AUTHOR Meiners, Erica R.
PUBLISHER Routledge (03/22/2007)
PRODUCT TYPE Hardcover (Hardcover)

Description

In Right to be Hostile, scholar and activist Erica Meiners offers concrete examples and new insights into the "school to prison' pipeline phenomenon, showing how disciplinary regulations, pedagogy, pop culture and more not only implicitly advance, but actually normalize an expectation of incarceration for urban youth. Analyzed through a framework of an expanding incarceration nation, Meiners demonstrates how educational practices that disproportionately target youth of color become linked directly to practices of racial profiling that are endemic in state structures. As early as preschool, such educational policies and practices disqualify increasing numbers of students of color as they are funneled through schools as under-educated, unemployable, 'dangerous, ' and in need of surveillance and containment.
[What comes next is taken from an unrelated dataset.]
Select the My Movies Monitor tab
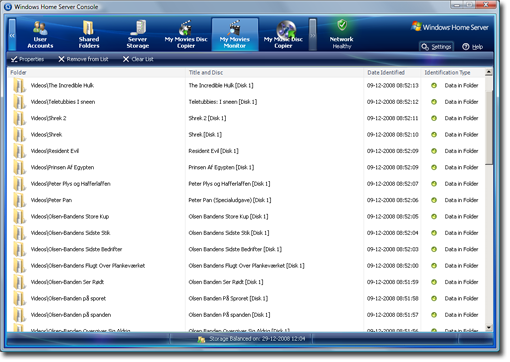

By linking schools to prisons, Meiners asks researchers, activists, and educators to consider not just how our schools' physical structures resemble prisons-- metal detectors or school uniforms-- but the tentacles in policies, practices and informal knowledge that support, naturalize, and extend, relationships between incarceration and schools. Understanding how and why prison expansion is possible necessitates connecting schools to prisons and the criminal justice system, and redefining "what counts" as educational policy.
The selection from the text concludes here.